Consciente de que los bancos son cada vez más estrictos en la concesión de crédito a autónomos y pequeñas y medianas empresas, la Consellería de Economía e Industria amplía este año un 10% la cobertura de su plan de avales -el re-Brote 2011-, hasta cubrir el 70% de las operaciones de más de 300.000 euros de compañías gallegas con proyectos viables. La nueva edición de este programa, que la Xunta gestiona a través del Instituto Galego de Promoción Económica (Igape), incluye, como novedad, las actuaciones de exportación, antes no consideradas, y aumenta el apoyo a las firmas más innovadoras e internacionalizadoras.

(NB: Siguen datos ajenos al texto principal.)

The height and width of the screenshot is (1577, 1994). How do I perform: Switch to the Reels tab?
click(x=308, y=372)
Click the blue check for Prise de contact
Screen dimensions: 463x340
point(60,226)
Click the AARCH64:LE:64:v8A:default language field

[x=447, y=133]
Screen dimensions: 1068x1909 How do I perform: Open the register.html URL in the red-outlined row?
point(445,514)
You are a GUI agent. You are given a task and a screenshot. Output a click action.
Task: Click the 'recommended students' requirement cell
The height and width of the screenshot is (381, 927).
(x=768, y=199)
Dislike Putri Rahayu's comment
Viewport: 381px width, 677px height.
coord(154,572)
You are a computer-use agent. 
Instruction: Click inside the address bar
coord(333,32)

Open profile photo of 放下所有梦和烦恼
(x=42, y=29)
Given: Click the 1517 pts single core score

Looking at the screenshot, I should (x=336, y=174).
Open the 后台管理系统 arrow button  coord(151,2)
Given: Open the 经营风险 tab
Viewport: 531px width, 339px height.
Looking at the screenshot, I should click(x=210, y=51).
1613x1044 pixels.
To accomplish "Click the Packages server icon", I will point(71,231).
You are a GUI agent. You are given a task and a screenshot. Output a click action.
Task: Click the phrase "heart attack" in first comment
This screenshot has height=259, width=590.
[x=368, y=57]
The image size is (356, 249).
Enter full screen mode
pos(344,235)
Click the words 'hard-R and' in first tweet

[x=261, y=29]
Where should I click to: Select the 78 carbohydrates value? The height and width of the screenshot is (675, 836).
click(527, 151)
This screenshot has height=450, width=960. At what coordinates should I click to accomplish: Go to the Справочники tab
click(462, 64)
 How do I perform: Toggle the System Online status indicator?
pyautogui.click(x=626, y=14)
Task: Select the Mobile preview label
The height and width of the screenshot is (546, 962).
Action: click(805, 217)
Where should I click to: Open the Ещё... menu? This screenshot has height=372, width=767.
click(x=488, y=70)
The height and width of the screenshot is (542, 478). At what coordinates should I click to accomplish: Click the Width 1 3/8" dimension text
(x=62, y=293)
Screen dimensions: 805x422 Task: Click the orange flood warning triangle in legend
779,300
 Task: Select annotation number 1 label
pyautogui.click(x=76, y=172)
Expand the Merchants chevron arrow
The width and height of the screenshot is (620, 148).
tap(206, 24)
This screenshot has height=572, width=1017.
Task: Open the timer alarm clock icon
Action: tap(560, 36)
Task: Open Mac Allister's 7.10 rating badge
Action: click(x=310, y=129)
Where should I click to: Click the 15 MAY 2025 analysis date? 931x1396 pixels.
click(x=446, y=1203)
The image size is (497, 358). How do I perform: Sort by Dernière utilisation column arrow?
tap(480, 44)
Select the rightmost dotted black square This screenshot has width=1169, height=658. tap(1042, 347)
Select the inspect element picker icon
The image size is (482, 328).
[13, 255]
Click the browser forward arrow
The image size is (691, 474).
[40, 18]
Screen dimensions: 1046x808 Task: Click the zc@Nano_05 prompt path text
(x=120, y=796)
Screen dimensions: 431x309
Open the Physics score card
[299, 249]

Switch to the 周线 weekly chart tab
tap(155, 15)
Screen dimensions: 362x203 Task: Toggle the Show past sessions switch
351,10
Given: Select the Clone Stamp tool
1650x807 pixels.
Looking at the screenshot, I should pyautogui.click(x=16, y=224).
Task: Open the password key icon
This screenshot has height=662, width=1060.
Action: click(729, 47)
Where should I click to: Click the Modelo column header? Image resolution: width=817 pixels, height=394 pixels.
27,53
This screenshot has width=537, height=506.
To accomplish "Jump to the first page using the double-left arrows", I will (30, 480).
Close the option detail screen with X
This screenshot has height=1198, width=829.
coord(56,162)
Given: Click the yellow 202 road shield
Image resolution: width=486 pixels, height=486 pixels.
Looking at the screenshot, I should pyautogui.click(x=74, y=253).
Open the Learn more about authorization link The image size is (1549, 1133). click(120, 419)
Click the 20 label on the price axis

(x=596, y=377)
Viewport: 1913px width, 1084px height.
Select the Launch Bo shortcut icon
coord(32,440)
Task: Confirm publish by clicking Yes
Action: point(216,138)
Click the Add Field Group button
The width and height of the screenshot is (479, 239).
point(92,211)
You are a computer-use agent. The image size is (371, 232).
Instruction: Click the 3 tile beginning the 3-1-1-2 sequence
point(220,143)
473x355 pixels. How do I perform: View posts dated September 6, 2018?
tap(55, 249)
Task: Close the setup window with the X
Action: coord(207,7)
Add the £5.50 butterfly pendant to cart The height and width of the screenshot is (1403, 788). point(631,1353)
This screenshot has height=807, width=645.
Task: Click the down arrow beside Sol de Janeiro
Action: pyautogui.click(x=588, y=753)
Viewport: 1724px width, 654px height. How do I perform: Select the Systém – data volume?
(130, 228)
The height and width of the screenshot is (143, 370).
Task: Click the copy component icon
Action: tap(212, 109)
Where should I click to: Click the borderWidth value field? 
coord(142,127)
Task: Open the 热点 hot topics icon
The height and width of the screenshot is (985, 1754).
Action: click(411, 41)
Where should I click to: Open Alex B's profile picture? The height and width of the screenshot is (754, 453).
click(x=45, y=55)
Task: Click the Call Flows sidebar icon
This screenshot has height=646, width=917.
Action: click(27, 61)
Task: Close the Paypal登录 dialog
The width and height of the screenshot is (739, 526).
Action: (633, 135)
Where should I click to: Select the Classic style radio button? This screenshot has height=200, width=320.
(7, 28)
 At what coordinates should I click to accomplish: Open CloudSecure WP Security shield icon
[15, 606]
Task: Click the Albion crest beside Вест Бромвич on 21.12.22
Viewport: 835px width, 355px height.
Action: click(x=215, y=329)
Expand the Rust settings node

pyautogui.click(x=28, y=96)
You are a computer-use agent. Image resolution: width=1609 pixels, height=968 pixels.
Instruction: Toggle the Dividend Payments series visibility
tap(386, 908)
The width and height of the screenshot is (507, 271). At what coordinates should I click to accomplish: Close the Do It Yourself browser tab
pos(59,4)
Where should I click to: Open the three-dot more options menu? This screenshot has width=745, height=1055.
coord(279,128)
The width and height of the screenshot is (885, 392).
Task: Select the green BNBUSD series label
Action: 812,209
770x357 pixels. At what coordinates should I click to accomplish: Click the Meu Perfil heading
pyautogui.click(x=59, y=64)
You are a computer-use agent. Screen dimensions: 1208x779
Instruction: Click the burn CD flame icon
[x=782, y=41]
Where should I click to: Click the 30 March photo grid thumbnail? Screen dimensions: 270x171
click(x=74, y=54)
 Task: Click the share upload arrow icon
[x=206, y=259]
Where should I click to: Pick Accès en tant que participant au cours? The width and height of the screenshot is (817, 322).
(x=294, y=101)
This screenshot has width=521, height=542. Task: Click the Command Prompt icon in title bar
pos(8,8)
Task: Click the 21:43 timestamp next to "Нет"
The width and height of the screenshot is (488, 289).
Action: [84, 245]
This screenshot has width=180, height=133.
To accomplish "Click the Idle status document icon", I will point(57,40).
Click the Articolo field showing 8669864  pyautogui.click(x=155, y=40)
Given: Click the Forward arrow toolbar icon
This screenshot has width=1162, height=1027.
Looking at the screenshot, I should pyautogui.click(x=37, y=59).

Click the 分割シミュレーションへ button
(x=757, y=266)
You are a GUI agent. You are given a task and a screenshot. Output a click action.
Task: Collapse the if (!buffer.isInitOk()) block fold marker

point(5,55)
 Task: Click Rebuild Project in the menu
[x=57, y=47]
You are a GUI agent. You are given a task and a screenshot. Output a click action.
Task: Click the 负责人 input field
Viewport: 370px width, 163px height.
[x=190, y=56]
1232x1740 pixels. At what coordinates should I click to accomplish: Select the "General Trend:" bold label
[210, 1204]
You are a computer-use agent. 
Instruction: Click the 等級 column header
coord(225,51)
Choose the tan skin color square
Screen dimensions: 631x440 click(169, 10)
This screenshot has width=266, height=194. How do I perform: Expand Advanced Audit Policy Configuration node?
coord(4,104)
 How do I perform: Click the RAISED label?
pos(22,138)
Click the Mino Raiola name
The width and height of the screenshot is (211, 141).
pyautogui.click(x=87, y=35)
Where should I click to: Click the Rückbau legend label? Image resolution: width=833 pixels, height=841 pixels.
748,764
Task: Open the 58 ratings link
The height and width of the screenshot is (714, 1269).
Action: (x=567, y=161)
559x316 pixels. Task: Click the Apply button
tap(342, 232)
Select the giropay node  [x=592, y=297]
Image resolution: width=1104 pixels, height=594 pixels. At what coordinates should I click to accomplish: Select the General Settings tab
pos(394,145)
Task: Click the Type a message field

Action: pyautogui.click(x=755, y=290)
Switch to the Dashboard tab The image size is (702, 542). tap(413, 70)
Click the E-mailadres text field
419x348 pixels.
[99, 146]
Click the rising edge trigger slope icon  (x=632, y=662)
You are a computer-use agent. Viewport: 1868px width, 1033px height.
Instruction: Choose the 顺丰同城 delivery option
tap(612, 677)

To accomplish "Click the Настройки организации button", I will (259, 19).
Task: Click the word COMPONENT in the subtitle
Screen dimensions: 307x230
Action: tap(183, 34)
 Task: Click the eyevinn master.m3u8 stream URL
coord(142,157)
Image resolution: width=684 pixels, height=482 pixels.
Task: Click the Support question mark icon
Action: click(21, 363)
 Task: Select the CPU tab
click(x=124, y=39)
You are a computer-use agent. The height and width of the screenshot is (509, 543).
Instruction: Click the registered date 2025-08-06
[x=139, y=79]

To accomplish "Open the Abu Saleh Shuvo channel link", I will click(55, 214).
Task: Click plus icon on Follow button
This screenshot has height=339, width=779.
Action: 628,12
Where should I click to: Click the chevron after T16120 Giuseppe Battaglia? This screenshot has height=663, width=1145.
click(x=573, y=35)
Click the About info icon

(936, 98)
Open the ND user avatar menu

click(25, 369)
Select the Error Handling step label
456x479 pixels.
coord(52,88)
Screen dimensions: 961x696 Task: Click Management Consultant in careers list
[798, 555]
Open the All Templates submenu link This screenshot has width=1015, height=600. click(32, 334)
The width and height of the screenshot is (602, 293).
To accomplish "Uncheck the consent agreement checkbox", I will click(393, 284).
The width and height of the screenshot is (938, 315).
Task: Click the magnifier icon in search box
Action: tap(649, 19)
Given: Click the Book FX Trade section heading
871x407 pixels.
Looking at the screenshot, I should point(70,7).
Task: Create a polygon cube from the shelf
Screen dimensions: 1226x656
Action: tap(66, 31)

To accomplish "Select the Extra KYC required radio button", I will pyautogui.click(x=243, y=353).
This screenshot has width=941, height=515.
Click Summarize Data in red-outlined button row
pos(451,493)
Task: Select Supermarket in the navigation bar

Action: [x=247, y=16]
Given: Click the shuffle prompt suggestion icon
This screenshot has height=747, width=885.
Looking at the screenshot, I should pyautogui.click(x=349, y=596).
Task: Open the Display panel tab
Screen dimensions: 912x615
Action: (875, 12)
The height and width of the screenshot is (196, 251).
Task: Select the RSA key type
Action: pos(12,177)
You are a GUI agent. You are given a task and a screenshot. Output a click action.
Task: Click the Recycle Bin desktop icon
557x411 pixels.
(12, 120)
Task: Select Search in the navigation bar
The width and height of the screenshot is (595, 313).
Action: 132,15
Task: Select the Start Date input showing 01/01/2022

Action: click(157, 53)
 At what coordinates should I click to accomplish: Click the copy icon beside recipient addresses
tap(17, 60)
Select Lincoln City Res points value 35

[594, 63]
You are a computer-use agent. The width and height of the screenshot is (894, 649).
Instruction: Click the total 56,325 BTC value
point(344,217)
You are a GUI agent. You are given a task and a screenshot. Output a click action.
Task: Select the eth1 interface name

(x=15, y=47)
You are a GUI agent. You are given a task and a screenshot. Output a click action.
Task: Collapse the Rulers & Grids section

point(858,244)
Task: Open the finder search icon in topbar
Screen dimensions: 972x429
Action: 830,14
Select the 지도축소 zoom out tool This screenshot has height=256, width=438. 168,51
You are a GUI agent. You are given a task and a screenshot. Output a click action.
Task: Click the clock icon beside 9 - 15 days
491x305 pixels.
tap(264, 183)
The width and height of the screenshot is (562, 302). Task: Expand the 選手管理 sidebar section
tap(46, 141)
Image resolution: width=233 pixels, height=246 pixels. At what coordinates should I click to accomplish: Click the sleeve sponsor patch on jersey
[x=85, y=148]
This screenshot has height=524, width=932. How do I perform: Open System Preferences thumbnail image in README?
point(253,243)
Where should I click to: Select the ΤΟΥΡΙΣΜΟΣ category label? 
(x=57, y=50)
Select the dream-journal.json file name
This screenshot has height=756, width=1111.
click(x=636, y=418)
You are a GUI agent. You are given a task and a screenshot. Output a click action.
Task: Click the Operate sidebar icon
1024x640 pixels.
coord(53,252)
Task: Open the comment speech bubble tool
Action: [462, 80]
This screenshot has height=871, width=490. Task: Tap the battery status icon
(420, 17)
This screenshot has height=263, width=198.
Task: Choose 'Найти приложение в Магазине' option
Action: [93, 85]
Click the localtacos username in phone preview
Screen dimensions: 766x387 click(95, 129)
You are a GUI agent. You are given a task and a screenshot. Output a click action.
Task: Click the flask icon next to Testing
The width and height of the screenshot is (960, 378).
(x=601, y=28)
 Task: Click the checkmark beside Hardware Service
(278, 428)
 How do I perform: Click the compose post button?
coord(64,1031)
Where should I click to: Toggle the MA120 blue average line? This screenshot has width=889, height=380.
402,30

Según explicó el titular del departamento, Javier Guerra, el plan que hoy publica el Diario Oficial de Galicia (DOG) es "máis flexible" y eleva el plazo máximo de las operaciones financiadas, que podrá prorrogarse de dos a cuatro años cuando las sociedades solicitantes aporten garantías reales, un requisito que no es necesario en este programa. Tras destacar que la actividad empresarial es "unha das bazas máis potentes para reactivar a economía galega", el responsable autonómico destacó que en los últimos dos años la Administración concedió o movilizó una inversión de casi 300 millones de euros (un 82% más que en el bienio anterior) en otorgar 1.626 avales a compañías y trabajadores por cuenta propia, frente al apenas medio centenar firmado entre 2007 y 2008, lo que --señaló-- ha permitido el mantenimiento y la creación de unos 16.000 puestos de trabajo.
Mediante la nueva edición del re-Brote, cuyas ayudas pueden solicitarse hasta el 31 de octubre, el Igape respaldará hasta el 50% de las pólizas de crédito para circulante, hasta el 60% de las líneas de préstamo para el adelanto de facturas y un máximo del 70% en el caso de las pólizas de gestión de pago a proveedores (confirming). A estas tres vías de apoyo se suma una cuarta, totalmente nueva, para financiar hasta el 50% de las pólizas de responsabilidad, liquidación y garantía de operaciones mercantiles. Así, permitirá garantizar nuevas operaciones de financiación, con un riesgo máximo por empresa beneficiaria de 3,5 millones de euros.